PASSAGE PROVIDED:
★ ★ ★ ★ ★ ★ ★

The Earl of Mar in the Highlands.

The Lowland Jacobites.

The English Jacobites.

The head of the Jacobite plotters in the north was John Erskine, Earl of Mar, who had been Bolingbroke's Secretary of State for Scotland in the Cabinet of 1714. He was a busy and ambitious man, who was bitterly vexed at seeing his prospects of political advancement at an end. Under the pretence of gathering a great hunting-party, he assembled a number of the leading chiefs of the Highlands at Braemar Castle. On his persuasion they resolved to take arms for King James. Among the clans which joined in the rising were the Gordons, Murrays, Stuarts, Mackintoshes, Macphersons, Macdonalds, Farquharsons, and many more. In the Lowlands a simultaneous rising was arranged by some of the lords of the Border, headed by the Earls of Nithsdale, Carnwath and Wintoun, and Lord Kenmure. Meanwhile England was also to be stirred up. The Duke of Ormonde was to land in Devonshire with some refugees from France. Lord Derwentwater and Mr. Forster, a rich Northumbrian squire, undertook to raise and organize the northern counties. A third rising was to take place in Wales.

★ ★ ★ ★ ★ ★ ★

Answer these questions using the passage on the Jacobite plotters:
1. Who was the head of the Jacobite plotters in the north?
2. Under what pretence were the leading Highland chiefs assembled at Braemar Castle?
3. Where was the Duke of Ormonde to land?

Stored entries
★ ★ ★ ★ ★ ★ ★

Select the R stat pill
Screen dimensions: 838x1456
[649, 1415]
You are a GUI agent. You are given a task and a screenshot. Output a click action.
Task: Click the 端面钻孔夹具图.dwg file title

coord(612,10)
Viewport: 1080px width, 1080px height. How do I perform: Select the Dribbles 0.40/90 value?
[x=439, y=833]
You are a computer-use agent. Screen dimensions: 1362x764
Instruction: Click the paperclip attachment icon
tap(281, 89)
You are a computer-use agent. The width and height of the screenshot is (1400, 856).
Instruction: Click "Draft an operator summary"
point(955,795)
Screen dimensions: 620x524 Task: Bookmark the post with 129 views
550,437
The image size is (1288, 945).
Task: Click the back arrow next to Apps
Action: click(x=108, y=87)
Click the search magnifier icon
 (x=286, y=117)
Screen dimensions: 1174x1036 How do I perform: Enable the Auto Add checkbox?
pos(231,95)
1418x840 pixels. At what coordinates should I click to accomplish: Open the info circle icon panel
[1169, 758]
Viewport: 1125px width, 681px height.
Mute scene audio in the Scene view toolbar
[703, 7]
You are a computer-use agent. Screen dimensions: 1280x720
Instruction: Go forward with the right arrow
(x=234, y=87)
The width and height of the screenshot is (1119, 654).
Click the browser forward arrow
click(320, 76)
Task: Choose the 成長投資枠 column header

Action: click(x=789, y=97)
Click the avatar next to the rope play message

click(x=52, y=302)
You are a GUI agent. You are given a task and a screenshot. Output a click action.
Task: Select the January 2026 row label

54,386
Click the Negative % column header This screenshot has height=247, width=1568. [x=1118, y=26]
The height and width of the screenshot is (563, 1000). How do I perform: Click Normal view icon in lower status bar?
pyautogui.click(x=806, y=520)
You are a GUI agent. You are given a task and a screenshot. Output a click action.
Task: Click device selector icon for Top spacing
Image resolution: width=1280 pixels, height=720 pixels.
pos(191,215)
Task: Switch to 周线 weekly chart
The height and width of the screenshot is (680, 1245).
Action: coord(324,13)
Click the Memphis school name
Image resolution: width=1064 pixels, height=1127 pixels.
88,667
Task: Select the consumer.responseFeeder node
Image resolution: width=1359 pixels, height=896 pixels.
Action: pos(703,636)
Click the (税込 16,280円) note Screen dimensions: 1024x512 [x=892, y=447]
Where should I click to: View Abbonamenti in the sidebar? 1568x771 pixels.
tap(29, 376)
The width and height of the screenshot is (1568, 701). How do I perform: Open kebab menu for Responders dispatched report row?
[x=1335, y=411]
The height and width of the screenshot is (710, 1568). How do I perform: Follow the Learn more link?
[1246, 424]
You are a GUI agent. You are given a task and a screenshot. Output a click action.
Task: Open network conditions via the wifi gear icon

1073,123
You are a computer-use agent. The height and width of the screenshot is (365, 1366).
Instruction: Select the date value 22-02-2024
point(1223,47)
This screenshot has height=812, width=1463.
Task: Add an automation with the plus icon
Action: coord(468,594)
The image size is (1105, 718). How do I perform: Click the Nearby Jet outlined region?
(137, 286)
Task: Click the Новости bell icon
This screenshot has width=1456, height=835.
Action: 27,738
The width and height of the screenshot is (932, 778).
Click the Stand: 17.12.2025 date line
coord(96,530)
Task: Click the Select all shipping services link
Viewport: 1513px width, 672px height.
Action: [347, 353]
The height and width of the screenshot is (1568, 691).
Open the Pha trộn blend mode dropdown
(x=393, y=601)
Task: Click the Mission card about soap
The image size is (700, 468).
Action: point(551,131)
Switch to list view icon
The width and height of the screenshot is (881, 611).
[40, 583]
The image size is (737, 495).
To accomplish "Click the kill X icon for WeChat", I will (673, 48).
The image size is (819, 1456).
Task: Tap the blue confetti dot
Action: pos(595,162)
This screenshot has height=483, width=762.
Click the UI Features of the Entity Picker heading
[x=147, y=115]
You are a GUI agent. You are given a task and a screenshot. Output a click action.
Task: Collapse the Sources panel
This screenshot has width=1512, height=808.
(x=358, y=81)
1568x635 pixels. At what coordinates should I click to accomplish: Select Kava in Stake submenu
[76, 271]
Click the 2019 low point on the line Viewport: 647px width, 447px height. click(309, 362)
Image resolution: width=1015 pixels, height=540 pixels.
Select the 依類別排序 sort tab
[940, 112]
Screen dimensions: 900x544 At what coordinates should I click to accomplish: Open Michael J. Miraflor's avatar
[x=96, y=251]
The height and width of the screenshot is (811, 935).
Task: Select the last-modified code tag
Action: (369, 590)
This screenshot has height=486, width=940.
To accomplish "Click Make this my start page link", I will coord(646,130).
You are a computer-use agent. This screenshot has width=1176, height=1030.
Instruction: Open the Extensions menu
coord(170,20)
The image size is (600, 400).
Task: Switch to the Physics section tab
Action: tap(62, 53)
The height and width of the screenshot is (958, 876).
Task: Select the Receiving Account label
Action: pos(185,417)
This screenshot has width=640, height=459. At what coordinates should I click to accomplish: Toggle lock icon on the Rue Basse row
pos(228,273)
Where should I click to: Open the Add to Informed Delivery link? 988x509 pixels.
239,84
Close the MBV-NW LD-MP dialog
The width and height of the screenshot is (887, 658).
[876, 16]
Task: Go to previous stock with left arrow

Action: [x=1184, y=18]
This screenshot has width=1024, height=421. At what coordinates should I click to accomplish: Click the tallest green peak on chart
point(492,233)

★ ★ ★ ★ ★ ★ ★

RESULT BELOW:
1. John Erskine, Earl of Mar.
2. The gathering of a great hunting-party.
3. In Devonshire.